__EXERCISE DIRECTIONS__.
If a line in the material below has the word "This", copy it.

# # # # #

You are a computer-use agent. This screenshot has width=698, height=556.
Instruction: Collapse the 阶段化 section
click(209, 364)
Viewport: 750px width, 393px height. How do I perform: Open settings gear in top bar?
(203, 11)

# # # # #

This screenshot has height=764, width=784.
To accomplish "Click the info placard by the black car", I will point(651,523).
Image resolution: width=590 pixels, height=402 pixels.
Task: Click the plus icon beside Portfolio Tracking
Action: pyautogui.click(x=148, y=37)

# # # # #

__TASK OUTPUT__.
You are a computer-use agent. This screenshot has width=698, height=556.
This screenshot has height=764, width=784.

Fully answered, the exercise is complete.